3. The rapid pre-clamping device for metal parts according to claim 2, characterized in that: A motor (5) is provided on the outside of the placement platform (6), and the output end of the motor (5) is fixedly connected to one end of the bidirectional threaded rod (17).

4. The rapid pre-clamping device for metal parts according to claim 3, characterized in that: The two-way threaded rod (17) has moving blocks (7) threadedly connected to both sides. The moving blocks (7) all pass through the placement platform (6). The side walls of the moving blocks (7) are fixedly connected to clamping plates (8).

5. The rapid pre-clamping device for metal parts according to claim 4, characterized in that: One end of the movable column (16) is fixedly connected to a limiting plate (2), the side wall of the first connecting seat (3) is rotatably connected to a first connecting rod (18), one end of the first connecting rod (18) is rotatably connected to a linkage seat (19), and the side wall of the linkage seat (19) is fixedly connected to a push rod (4).

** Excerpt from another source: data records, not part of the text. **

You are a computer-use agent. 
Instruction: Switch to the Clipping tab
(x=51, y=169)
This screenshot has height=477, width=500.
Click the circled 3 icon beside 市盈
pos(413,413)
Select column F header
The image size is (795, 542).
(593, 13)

6. The rapid pre-clamping device for metal parts according to claim 5, characterized in that: The side wall of the linkage seat (19) is fixedly connected to a second connecting rod (20), and one end of the second connecting rod (20) is rotatably connected to the side wall of the moving column (16).

7. The rapid pre-clamping device for metal parts according to claim 1, characterized in that: The support frame (1) is fixedly connected to a second connecting seat (9) on its side wall. The movable column (16) passes through the second connecting seat (9) and slides inside the second connecting seat (9).